# 2014 Ankona Owners Tournament - Bradenton



## mikeregas (Mar 15, 2013)

Going to try to make over with GF and son. Glad to see that another trip has been organized as I missed the last one because I didn't have my boat yet. 

Look forward to meeting some fellow Ankona owners.


----------



## Shadowcast (Feb 26, 2008)

CHANGE OF DATE: 6/29/2014


----------



## warrenpb50 (Mar 18, 2013)

My wife and I are thinking of going although we are in Chokoloskee. May just drive up to see all the other boats and visit. How many people do you think will make it.


----------



## Shadowcast (Feb 26, 2008)

Hopefully you can make it. Not sure how many are going to make it. I have had many inquiries. I'm sure as we get closer we will have a better idea.


----------



## High + Dry Adventures (Apr 11, 2011)

The good o' days


https://www.youtube.com/watch?v=CNzt3vf5w6M


----------



## Godzuki86 (Nov 30, 2013)

Sweet video H&D. Looked like a good gathering.
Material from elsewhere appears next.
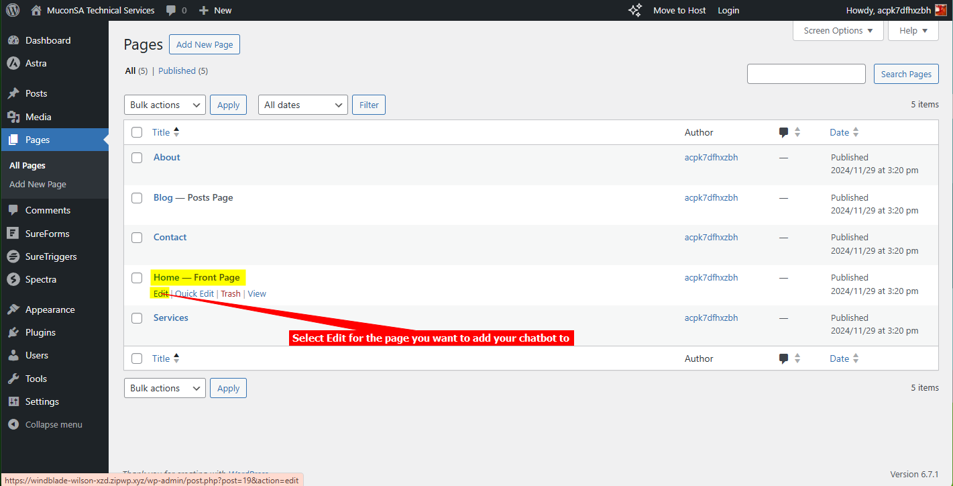The height and width of the screenshot is (486, 953).
Task: Expand Screen Options panel
Action: click(838, 30)
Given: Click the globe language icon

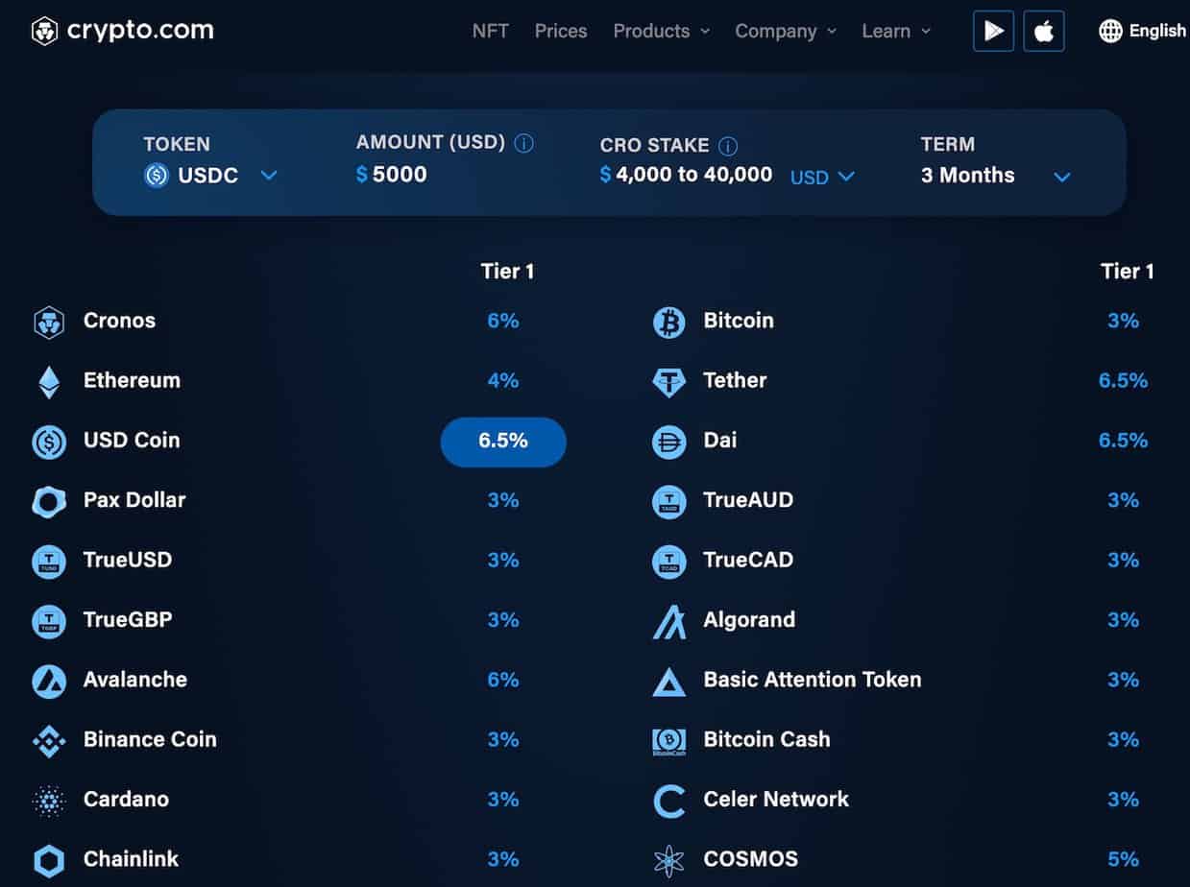Looking at the screenshot, I should 1110,31.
That was a really cool looking redfish Alyssa (sorry if I spelled wrong) caught. Looked like leopard spots!


----------



## BMPDave2013 (Nov 12, 2013)

Any photos from the event???


----------



## TampaFlyGirl (Feb 15, 2012)

Thanks Andy! It must have been those bright chartreuse shorts. They were good luck, hahaha.


----------